The Both/And of the Holidays: Holding Both the Joy and the Tender
For me, the holiday season seems to start in October. The colors change on the trees, the temperatures cool down. Conversations about holiday plans start to pop up more frequently. Inside, I begin to feel the excitement - and the stress - of the holiday season as soon as I see the first Halloween decoration in my neighborhood.
The holidays are such a mixed bag, aren’t they? On one hand, they are so much fun - traditions, lights, food & smells, music… the small moments that turn into big memories. There’s something about this season that can bring out a kind of warmth and excitement that feels good to come back to year after year. I, personally, am someone who appreciates and looks forward to annual traditions as a way to maintain connections with people I care about.
But it can come with stress and effort. Those are the parts we don’t always talk about as much. The stress of planning, the constant busy-ness of holidays, the “too much to do and not enough time” feeling. The ache of missing someone we’ve lost, or realizing certain relationships or traditions just aren’t the same anymore because life changes things. Sometimes, the very things that make the holidays meaningful can also stir up sadness, loneliness, or old hurts.

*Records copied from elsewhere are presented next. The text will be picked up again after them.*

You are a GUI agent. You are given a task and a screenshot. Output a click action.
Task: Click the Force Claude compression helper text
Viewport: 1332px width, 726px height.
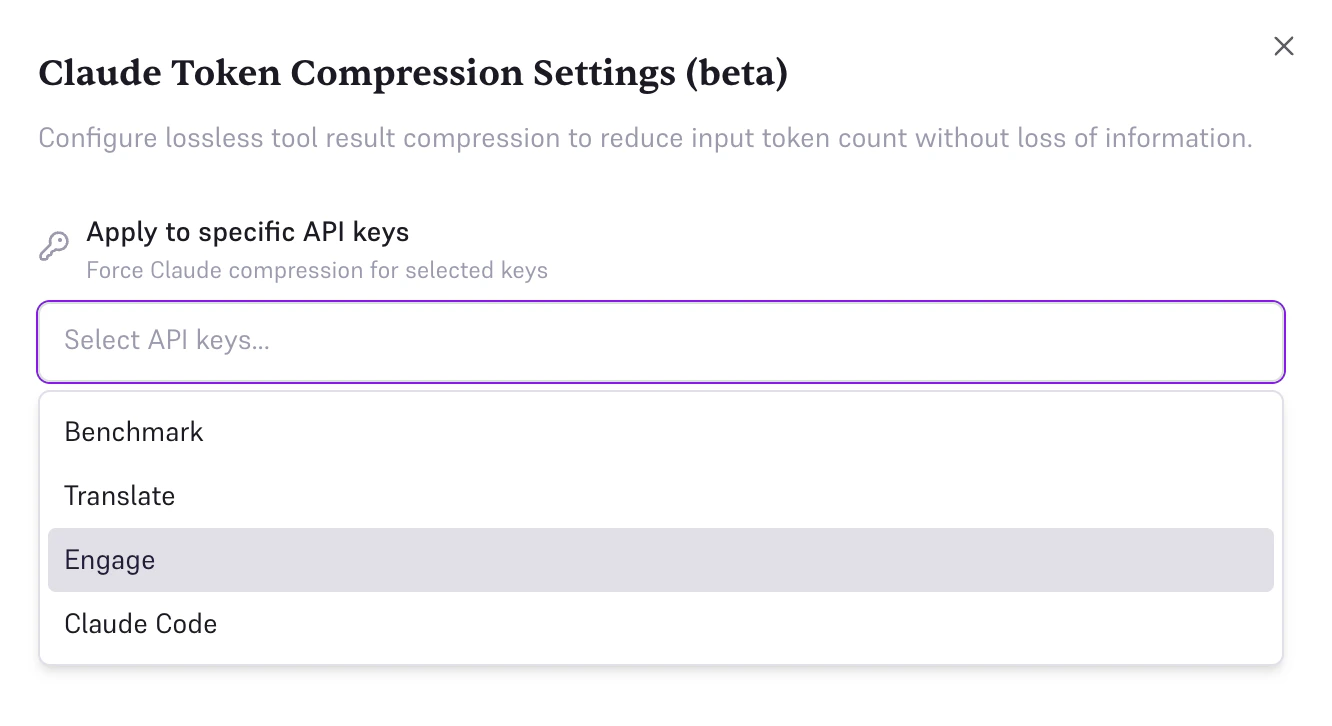coord(316,270)
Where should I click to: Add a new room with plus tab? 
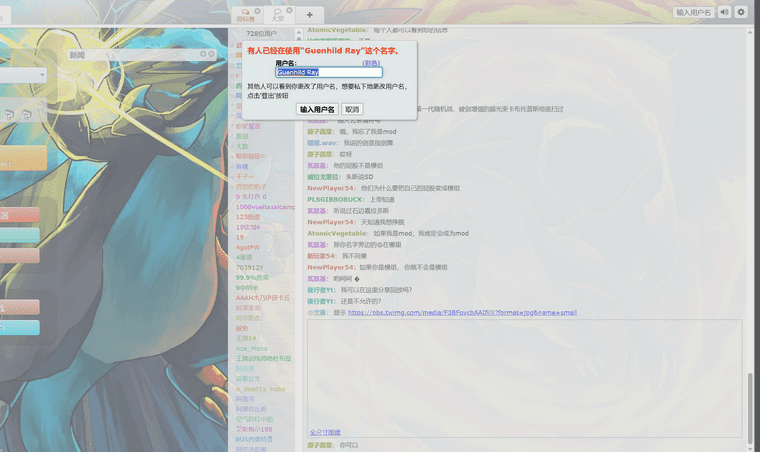tap(309, 14)
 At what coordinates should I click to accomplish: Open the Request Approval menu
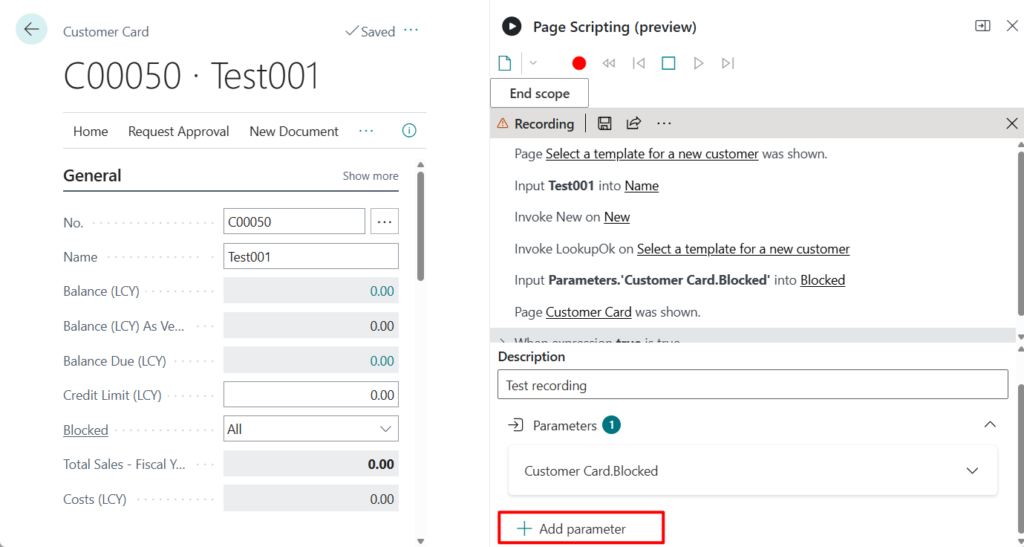click(178, 131)
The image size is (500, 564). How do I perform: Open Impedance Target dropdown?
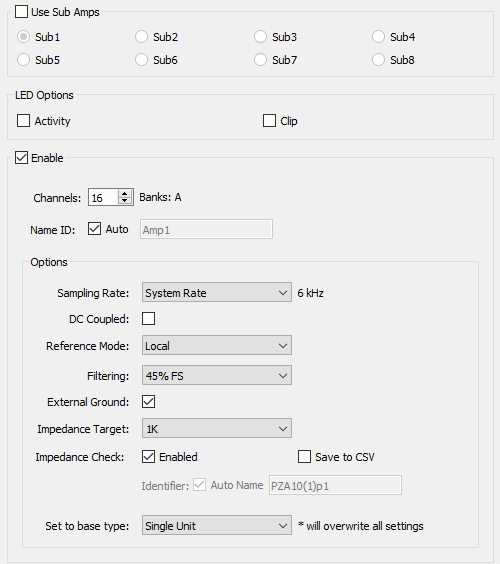click(217, 428)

It’s human to feel both — the joy and the pain. The warmth and the weariness. The holidays tend to bring it all to the surface.
This year, I’m reminding myself (and maybe you, too) that we don’t have to choose one or the other. We can let the good moments in - the laughter, the connection, the cozy moments — and still make room for what feels hard. For me, that looks like grieving the loss of my two very special aunts who passed away this year, while also celebrating the new life of my niece’s baby. It means holding gratitude and grief at the same time — as I travel back to the East Coast to be with extended family and then return home to Colorado to spend time with my own. Life, and the holidays especially, have a way of stretching our hearts to hold so much all at once.
Maybe that looks like giving yourself permission to slow down. Maybe it’s letting go of one or two of those “shoulds.” Maybe it’s holding your memories close, or starting a new tradition that fits who you are now.
However this season shows up for you — whether it’s bright, complicated, or somewhere in between — I hope you can be gentle with yourself. The holidays can hold both heartbreak and hope, and somehow, that mix is what makes them deeply human and deeply meaningful.